Skin testing identifies functional memory T cells to a particular antigen, or the presence of cutaneous anergy. The latter is defined as an impaired cutaneous hypersensitivity response to a panel of common antigens and is consistent with cellular immune dysfunction. Causes of cutaneous anergy are listed in Table 3.

These assays are technically complex and are only performed by specialist laboratories. As the investigation can be time-consuming, it is advisable to first discuss the appropriateness of testing and choice of assay with the laboratory. Results are affected by immunosuppressive drugs, severe nutritional deficiencies and intercurrent illness1 and these factors must be considered when interpreting results. As with skin testing, the patient must have been previously exposed to the antigen, thus antigen proliferation assays are not feasible in babies lessthan six months of age. Response to mitogens, however, can be performed at any age from birth onwards.2

Other functional in vitro measures of lymphocyte activation include determining changes in surface marker expression (CD25, CD69, CD71) following activation3 or measurement of intracellular cytokines of T lymphocytes.

T cell proliferation following stimulation can be measured by succinimidyl ester of carboxyfluorescein diacetate (CFSE) dilution techniques,4 or T cell cytokine production quantified by ELISPOT assays. These assays, however, are not in routine use and are confined to research or specialised reference immunology laboratories.

The recently introduced interferon gamma (IFNγ) release assays measure T lymphocyte production of IFNγ in response to antigen exposure thereby providing an assessment of cell-mediated immunity. As with delayed-type hypersensitivity skin testing, clinical application is currently confined to the domain of tuberculosis latency and exposure.

Assessing natural killer cells is indicated in patients suffering recurrent infection with herpes virus, or papillomavirus (associated with cutaneous warts). Natural killer cell cytotoxicity is assessed by a 51Cr-release assay in which patients' natural killer cells are incubated with 51Cr-labelled target cells. Lysis of the target cells by natural killer cells leads to the release of radioactivity which can be measured. Natural killer cell dysfunction may occur in patients with CD16 genetic mutations, chronic mucocutaneous candidiasis, severe combined immunodeficiency and other cellular immunodeficiency syndromes.5 These conditions need to be considered and excluded if natural killer cell dysfunction is confirmed. As with T and B lymphocytes, functional natural killer cell deficits can occur even when natural killer cell counts are normal. Natural killer cell assays are technically complex and are rarely performed in diagnostic immunology laboratories.

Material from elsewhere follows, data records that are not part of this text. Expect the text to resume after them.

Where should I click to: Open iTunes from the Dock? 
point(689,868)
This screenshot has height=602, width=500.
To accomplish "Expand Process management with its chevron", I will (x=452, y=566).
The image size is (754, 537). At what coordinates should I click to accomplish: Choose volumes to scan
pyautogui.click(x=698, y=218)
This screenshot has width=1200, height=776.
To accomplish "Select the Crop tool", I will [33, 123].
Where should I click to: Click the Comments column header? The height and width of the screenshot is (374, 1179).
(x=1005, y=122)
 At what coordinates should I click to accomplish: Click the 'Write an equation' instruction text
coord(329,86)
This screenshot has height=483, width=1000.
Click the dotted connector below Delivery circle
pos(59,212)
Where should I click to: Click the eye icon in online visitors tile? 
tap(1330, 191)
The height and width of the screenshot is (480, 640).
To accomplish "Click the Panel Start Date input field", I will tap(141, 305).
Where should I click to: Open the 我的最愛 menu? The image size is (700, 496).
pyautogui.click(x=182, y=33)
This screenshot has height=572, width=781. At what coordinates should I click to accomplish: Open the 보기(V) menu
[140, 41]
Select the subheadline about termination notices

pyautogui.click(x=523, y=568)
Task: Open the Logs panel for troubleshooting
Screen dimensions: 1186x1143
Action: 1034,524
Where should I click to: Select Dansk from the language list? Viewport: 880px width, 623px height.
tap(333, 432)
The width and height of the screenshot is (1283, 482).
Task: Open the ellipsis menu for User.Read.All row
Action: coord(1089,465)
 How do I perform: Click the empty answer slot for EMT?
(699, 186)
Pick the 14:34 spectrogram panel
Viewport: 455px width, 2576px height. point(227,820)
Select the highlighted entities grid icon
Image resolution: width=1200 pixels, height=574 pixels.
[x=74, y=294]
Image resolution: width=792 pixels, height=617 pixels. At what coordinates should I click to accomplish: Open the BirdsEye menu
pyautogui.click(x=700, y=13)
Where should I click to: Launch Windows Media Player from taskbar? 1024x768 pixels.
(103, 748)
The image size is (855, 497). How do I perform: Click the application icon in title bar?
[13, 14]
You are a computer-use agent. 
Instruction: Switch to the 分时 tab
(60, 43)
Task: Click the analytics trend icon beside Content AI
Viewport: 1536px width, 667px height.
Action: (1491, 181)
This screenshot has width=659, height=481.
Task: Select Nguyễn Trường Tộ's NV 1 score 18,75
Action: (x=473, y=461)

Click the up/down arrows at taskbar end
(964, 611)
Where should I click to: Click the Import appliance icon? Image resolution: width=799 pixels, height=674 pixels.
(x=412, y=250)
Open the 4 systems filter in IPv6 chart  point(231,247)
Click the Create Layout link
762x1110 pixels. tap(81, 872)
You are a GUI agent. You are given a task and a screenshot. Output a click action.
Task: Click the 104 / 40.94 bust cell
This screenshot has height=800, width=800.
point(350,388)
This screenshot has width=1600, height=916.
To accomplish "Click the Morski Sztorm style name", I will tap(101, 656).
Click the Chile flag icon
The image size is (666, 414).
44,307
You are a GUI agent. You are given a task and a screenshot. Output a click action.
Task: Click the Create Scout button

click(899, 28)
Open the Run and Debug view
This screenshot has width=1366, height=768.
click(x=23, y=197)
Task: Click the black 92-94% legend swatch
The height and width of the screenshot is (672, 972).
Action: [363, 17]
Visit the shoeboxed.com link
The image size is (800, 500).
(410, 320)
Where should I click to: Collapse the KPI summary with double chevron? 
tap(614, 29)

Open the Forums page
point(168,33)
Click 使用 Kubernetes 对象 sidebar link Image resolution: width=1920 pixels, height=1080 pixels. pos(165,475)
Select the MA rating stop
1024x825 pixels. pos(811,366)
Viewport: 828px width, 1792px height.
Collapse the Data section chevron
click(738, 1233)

The evaluation of suspected immunodeficiency is guided by clinical presentation. Screening tests of humoral and cellular immune function are initially performed, followed by referral to a specialist for more advanced investigations if clinically indicated (Table 2). Secondary causes of immunodeficiency, including HIV infection, need to be considered and excluded. When interpreting results, confounding factors such as immunosuppressive drug therapy and patient comorbidities, as well as analytical variables such as assay precision and reproducibility, need to be considered.